(Saved entries)
>>>>

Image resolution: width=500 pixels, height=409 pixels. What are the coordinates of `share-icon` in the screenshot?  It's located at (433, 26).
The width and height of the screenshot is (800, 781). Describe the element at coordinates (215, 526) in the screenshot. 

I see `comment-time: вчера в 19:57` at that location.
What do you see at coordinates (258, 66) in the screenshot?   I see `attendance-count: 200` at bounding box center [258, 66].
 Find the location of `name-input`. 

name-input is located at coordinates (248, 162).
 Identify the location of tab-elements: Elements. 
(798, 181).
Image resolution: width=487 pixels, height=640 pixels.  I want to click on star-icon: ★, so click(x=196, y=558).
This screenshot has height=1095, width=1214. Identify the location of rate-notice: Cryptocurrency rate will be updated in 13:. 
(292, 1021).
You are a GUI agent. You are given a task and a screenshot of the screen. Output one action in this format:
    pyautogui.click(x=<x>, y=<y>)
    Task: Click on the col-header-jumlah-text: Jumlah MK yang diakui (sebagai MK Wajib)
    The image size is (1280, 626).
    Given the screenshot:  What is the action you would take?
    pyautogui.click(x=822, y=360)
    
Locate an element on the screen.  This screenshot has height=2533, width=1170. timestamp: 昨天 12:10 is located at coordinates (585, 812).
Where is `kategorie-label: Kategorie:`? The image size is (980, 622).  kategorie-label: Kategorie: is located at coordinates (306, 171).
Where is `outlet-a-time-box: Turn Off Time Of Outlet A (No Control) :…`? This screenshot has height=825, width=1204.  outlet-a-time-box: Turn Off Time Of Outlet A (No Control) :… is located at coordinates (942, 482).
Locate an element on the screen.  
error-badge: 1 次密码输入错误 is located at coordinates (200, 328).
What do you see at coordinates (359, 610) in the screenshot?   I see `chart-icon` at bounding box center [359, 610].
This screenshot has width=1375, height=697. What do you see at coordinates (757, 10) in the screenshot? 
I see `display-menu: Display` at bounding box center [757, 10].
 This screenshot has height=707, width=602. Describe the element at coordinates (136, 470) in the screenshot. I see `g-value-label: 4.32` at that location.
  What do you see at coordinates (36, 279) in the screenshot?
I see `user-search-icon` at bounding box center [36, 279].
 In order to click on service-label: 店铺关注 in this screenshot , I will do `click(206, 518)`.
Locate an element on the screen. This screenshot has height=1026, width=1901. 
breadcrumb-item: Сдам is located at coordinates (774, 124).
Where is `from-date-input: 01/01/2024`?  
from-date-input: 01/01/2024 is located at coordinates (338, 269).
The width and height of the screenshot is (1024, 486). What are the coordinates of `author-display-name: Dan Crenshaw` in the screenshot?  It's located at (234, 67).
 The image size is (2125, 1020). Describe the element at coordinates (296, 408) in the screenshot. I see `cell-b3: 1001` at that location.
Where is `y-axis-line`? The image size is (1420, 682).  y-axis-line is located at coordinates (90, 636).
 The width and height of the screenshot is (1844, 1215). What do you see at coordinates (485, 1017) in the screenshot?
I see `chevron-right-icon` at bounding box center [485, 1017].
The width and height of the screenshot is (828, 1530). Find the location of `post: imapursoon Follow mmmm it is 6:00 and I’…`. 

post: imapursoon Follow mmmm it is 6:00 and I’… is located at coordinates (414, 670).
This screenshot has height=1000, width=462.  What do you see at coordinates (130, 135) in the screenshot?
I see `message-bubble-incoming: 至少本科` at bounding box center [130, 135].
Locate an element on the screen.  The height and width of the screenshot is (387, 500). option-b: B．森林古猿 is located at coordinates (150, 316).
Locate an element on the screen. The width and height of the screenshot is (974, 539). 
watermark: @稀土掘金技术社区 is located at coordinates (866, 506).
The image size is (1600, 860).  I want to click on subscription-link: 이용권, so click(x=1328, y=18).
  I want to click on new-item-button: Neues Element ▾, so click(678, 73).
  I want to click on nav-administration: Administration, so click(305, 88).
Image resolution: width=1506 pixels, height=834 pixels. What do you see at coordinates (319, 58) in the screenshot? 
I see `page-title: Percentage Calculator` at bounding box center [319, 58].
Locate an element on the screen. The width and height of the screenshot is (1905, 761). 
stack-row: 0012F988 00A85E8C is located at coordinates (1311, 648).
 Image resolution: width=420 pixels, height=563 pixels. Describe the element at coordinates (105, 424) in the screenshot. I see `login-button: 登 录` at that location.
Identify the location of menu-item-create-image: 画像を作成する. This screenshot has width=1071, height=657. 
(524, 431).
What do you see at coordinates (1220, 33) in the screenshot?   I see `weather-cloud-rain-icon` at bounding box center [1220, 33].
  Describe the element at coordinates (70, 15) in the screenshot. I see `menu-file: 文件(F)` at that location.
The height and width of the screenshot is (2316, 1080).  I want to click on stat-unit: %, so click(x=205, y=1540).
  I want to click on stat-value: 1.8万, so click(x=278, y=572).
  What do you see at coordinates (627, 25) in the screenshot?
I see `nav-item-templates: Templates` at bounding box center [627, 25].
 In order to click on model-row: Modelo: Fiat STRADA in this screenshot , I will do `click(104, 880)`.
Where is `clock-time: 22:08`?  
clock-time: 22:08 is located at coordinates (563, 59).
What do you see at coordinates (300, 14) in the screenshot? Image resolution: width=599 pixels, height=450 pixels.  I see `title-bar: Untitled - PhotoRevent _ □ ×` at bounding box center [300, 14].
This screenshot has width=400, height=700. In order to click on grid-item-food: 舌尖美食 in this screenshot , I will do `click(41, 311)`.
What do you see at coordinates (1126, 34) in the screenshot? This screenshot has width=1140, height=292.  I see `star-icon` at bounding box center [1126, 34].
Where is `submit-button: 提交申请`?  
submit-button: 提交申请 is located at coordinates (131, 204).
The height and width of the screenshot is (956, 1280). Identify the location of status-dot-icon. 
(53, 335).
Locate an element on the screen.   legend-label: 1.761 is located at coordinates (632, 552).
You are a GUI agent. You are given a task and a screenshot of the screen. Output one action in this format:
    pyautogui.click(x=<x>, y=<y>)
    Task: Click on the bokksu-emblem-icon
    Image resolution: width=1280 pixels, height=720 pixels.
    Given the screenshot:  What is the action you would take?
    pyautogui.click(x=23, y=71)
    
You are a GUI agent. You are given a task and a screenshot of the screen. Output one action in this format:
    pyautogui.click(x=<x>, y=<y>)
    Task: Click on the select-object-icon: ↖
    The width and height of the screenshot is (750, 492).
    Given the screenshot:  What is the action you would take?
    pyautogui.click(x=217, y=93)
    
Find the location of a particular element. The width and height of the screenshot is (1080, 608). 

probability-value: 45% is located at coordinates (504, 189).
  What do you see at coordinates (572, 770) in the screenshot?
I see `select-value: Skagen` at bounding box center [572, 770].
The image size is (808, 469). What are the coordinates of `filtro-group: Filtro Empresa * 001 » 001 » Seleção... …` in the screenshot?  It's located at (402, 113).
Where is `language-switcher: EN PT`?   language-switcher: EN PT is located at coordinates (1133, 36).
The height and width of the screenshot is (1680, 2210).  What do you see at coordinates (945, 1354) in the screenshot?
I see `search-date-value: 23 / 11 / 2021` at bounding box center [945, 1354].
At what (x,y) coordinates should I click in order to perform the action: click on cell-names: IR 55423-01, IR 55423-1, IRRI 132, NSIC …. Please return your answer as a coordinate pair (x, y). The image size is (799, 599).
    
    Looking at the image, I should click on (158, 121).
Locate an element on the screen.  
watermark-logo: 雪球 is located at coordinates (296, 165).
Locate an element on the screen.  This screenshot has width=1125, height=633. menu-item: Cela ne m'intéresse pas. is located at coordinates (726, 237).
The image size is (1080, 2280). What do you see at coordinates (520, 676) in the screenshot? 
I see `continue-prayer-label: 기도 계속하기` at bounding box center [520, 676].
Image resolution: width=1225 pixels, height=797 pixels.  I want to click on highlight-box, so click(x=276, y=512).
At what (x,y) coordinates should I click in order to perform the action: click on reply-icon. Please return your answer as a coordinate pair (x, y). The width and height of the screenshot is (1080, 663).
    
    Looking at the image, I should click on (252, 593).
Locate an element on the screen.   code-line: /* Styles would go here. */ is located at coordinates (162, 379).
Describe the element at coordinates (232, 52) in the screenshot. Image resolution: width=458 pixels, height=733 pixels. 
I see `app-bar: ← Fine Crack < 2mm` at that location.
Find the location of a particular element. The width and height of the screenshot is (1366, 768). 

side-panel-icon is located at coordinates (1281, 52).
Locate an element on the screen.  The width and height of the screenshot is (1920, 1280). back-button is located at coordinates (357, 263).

<<<<

Return every line of the material above that contains the string "Follow". Treat uppercase and lowercase letters as different.

> **Solution**
The width and height of the screenshot is (828, 1530). Find the location of `post: imapursoon Follow mmmm it is 6:00 and I’…`. 
post: imapursoon Follow mmmm it is 6:00 and I’… is located at coordinates (414, 670).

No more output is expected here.